DA FARE: Puoi ripetere fedelmente le righe dei record seguenti, dalla riga che contiene "2118x1186 pixels." fino alla fine dei record, estremi compresi? Nella risposta lascia fuori le immagini.

Record da una raccolta:
###
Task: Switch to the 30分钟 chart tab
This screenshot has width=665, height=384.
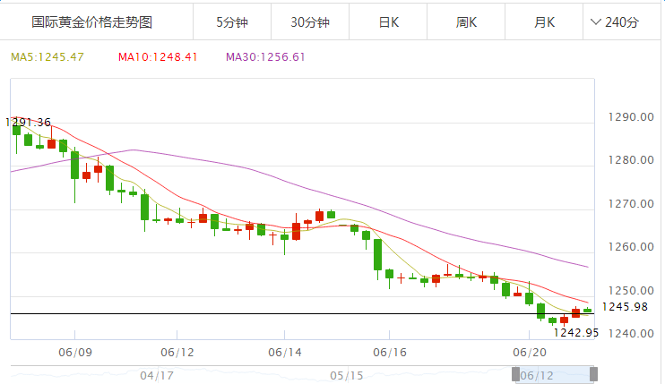Action: coord(309,23)
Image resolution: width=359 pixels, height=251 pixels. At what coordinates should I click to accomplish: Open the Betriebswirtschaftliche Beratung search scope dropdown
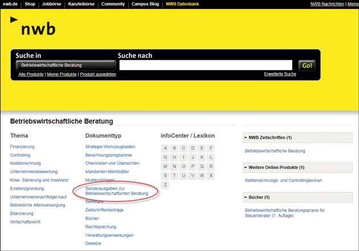(65, 65)
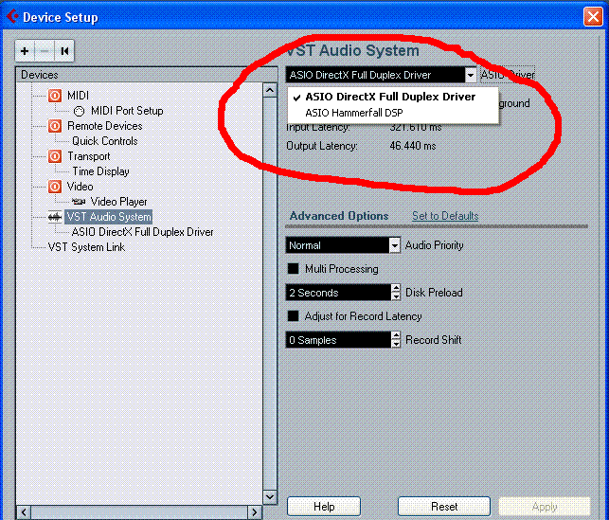
Task: Select ASIO DirectX Full Duplex Driver option
Action: [390, 97]
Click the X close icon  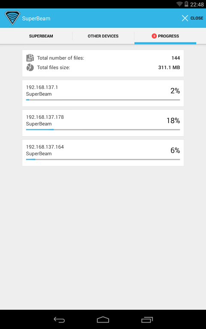(185, 18)
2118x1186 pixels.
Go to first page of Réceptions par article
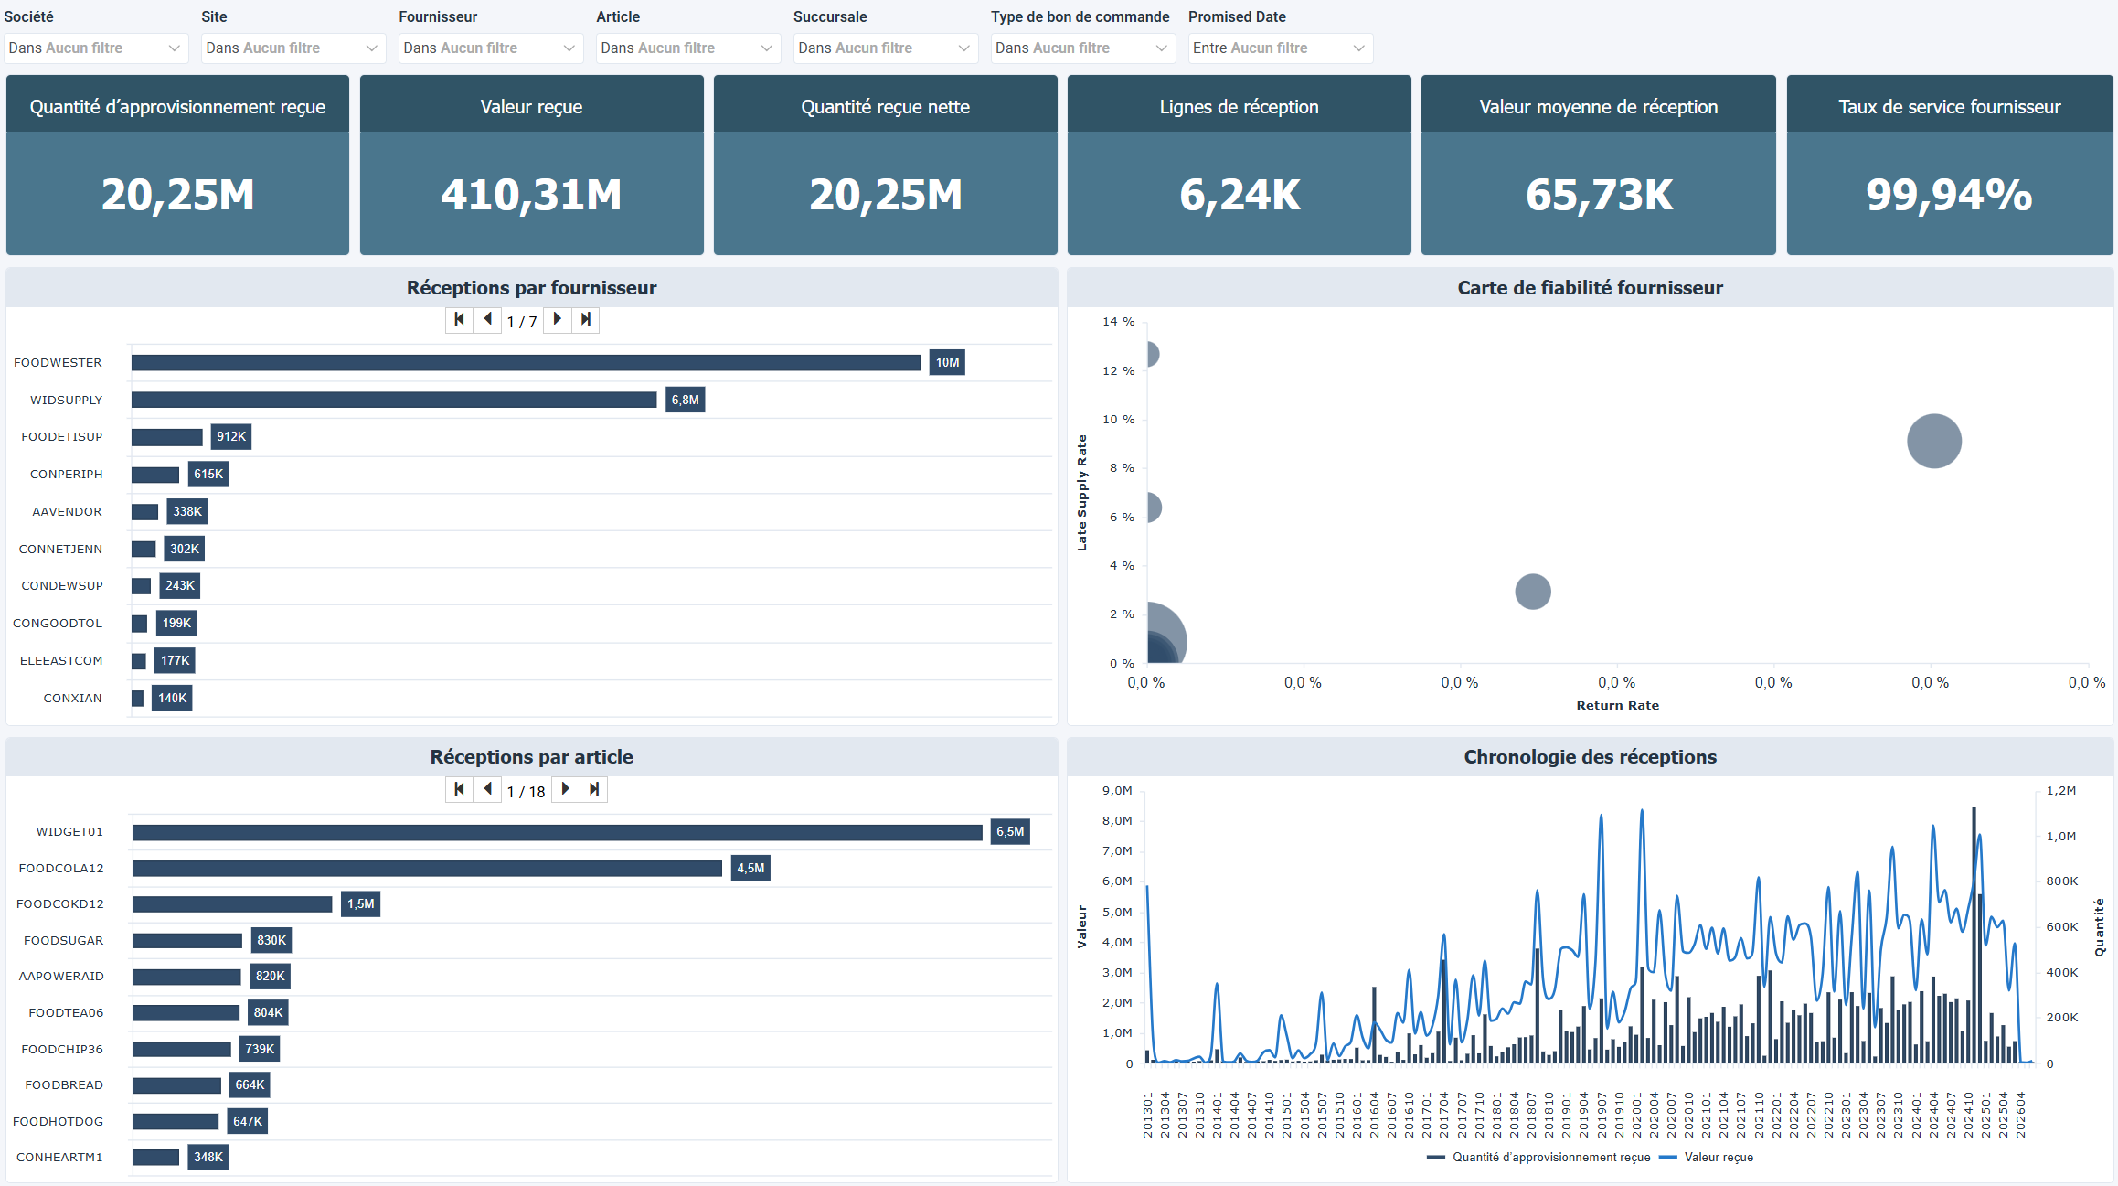click(459, 789)
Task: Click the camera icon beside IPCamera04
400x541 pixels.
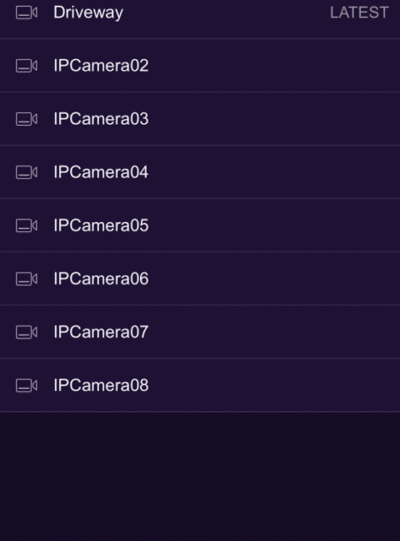Action: tap(27, 172)
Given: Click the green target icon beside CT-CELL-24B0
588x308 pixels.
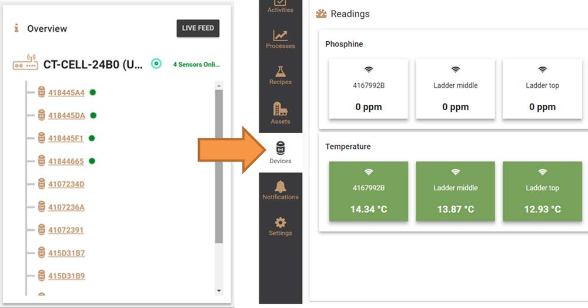Looking at the screenshot, I should pyautogui.click(x=156, y=64).
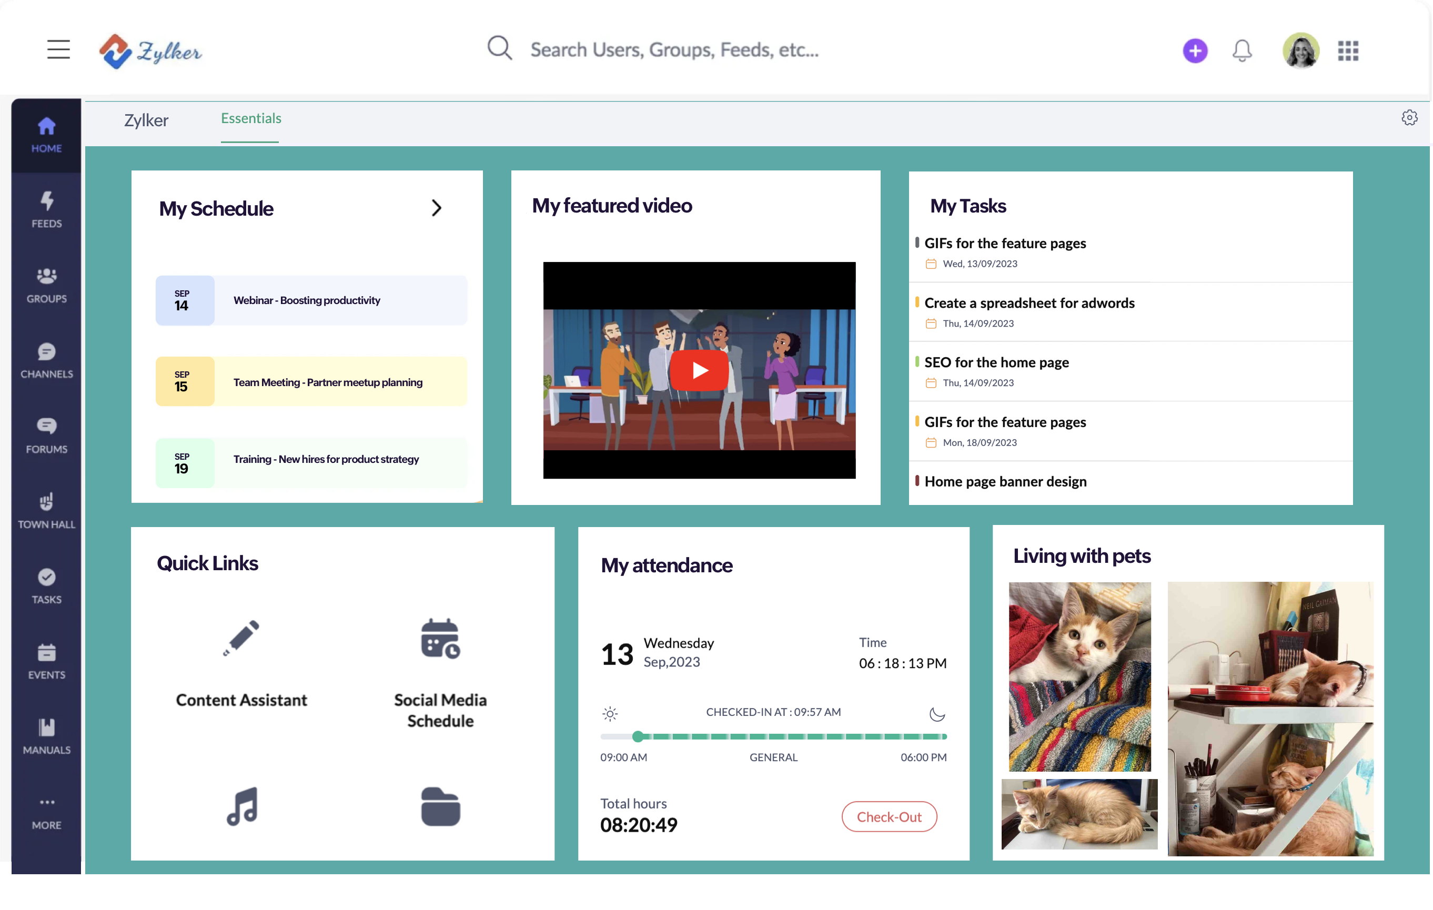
###
SOLUZIONE DEL PROBLEMA:
2118x1186 pixels.
Go to first page of Réceptions par article
click(459, 789)
Task: Click the camera icon beside IPCamera04
400x541 pixels.
Action: tap(27, 172)
Given: Click the green target icon beside CT-CELL-24B0
588x308 pixels.
Looking at the screenshot, I should pyautogui.click(x=156, y=64).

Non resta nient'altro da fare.